Selected excerpt:

# # # # # # #

The Diversity and Promise of Shaw Woods, Savanna, and Prairie

This photo essay describes an incomparable 134-acre Illinois Nature Preserve...
... that is calling out for help.
There may be no other place in the region where a very high-quality prairie thrives close to fine remnant (easily restorable and connectable) oak woodland and savanna. That’s richness. 
 
These three remnant ecosystems comprise a gem of the region – and a gem worthy of more friends. Thus, we’re planning the kick-off of a new initiative on October 2nd. 
 
The moment
 
Most of our finest prairies are deteriorating or barely holding their own. How important is Shaw? Highly respected ecologist Marlin Bowles, then of the Morton Arboretum, evaluated all the region’s prairies, with a grant from Chicago Wilderness a few years back. In Wisconsin, Illinois, Indiana, and Michigan most prairie had deteriorated because of insufficient care. Bowles found that Shaw and Somme were the two best classic prairies in the region. Yet both need more and better care, and both are starting to get it. (See Endnote 1: History and References)
 
This post will try to tell the stories of Shaw through photos.
 
Our first photo, if you understand it, evokes the first strains of scary music in a horror show:
That woody arch is invading the best prairie. Before long, ecologically speaking, woody shade could kill all.
 
But below is the real horror:
Brush, some dense, now stretches off for acres. High quality prairie survives in the dark clutches of prairie-killing woody plants. There is much Grade A prairie under the brush – and even more restorable Grade A. If all were dead, the horror would be over. No, the strangulation is in process. The irreplaceable remnant prairie is gasping for light. As a reminder, here’s how the best recovering parts will look next spring:
The richness of the vegetation here indicates the survival of much other rare biota (fungi, invertebrate animals, etc.). Diverse, rare, conservative plants fill every square foot, with displays changing every week or two from spring and summer through fall. A priceless treasure. Irreplaceable. Our top priority, defeat the brush without harming the living treasure beneath. It takes many dedicated hands and minds, but it can be done.

# # # # # # #

Collected material:
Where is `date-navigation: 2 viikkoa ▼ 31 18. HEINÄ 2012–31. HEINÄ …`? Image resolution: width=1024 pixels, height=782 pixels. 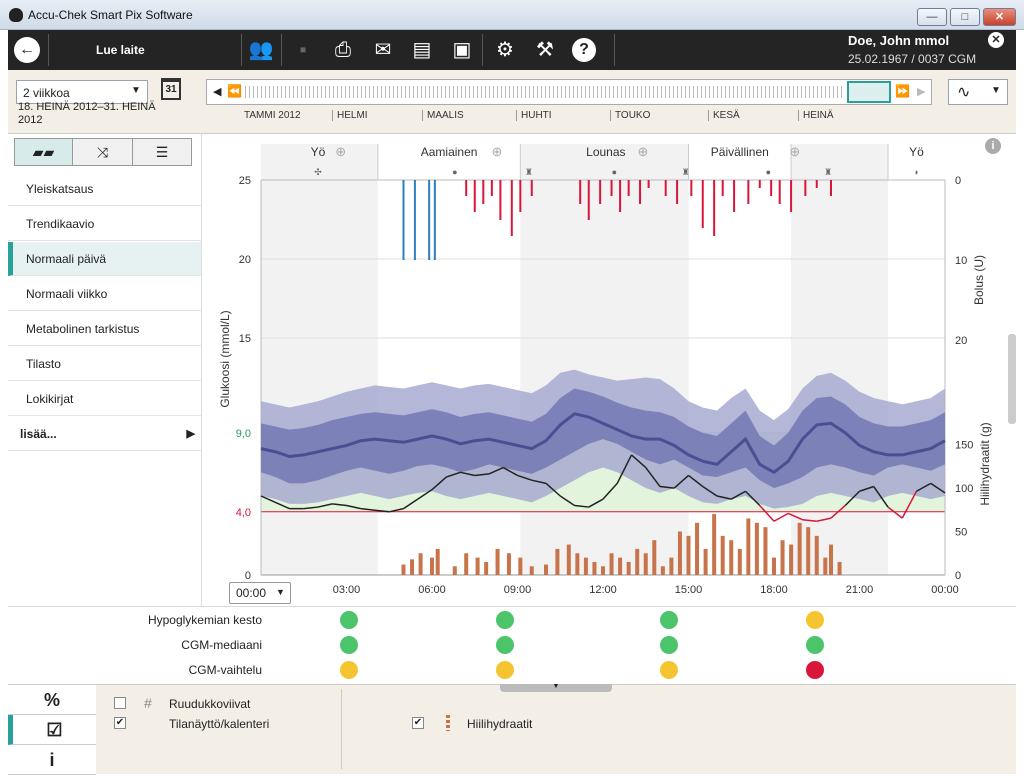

# # # # # # #

Request A: Reproduce the passage of the Shaw Woods photo essay between "Most of our" and "History and References)", inclusive.
Request B: Pick up the Shaw Woods photo essay after its last sentence and carry it on.

Response A:
Most of our finest prairies are deteriorating or barely holding their own. How important is Shaw? Highly respected ecologist Marlin Bowles, then of the Morton Arboretum, evaluated all the region’s prairies, with a grant from Chicago Wilderness a few years back. In Wisconsin, Illinois, Indiana, and Michigan most prairie had deteriorated because of insufficient care. Bowles found that Shaw and Somme were the two best classic prairies in the region. Yet both need more and better care, and both are starting to get it. (See Endnote 1: History and References)

Response B:
 
Early vision
 
Initial credit for saving this preserve goes to architect Howard Van Doren Shaw (1869-1926). Few noticed back then. He did. For a while The Nature Conservancy owned parts of it but wisely turned them over to the local Lake Forest Open Lands Association (Open Lands).   

Great credit also goes to the Open Lands’ team; they’ve surpassed most conservation land managers, which is why this prairie still rates so high. But we’re rapidly learning that nature needs more care than we thought. "It takes a village,” or at least “a community” to provide the ongoing, dedicated, thoughtful care that an ecosystem of this quality needs and deserves.
 
So, this summer, Open Lands got together with the Friends (Friends of Illinois Nature Preserves) and launched a new chapter in this history.
 
Some History

Decades ago, kids used to burn this remnant every year at Halloween. It was a neighborhood tradition. The best prairie is surrounded by water and normally un-burnable buckthorn, so the kids got away with it, to the lasting benefit of the ecosystem. 

The very-high quality area is said not to have been grazed much by horses or cattle, perhaps because of the wetlands surrounding it. Eastern parts of the prairie were lightly grazed, but many species (including the normally grazing-sensitive purple prairie clover) survive there and can be supplemented with seeds gathered nearby. 

The Plan
Well, there is no plan. Sure, there’s a framework, and there are ambitions. But the real on-the-ground plan will be made in cooperation with the people who adopt this place and demonstrate how much we can aspire to.
 
Prairie does not survive too close to trees. The map below shows the approximately 15 acres that could most quickly be restored to high quality. Some of the larger ecosystem is owned by supportive neighbors in adjacent houses. But these central 15 acres are owned by Open Lands, who are great partners and eager for us all to get started here.
In the larger context, below, you see the prairie on the right, Shaw Woods to the west, and the remnant savanna (McLaughlin Meadow) to the south of the woods. To knit this complex healthily back together 
will take a great many skills and dedications: seeds, loppers, chain saws, cages to protect rare plants until there are enough to reproduce and stand on their own, controlled burns, and monitoring of plants, birds, butterflies and others, so we can learn and improve our stewardship. 
 
Why do prairies, oak woods, and savannas need (and deserve) so much care?
 
Biodiversity can be restored sustainably. But, left alone, in these times, it’s challenged by altered hydrologies, climate, fragmentation, invasive species, and more. Decades ago, we conservationists were lulled into misjudgment by our rush to preserve the last of nature before it was gone … coupled with the nearly religious belief that, if left alone, nature ought to be able to take care of itself. Now we’re learning better, bit by bit.
 
Consider the savanna remnant here, blandly called McLaughlin Meadow. Decades ago it was thought of as not quite so good a prairie as Shaw. That was wrong. Yes, it has suffered more degradation, but it’s not a prairie.
 
Many species, as in the photo below, reveal its true nature.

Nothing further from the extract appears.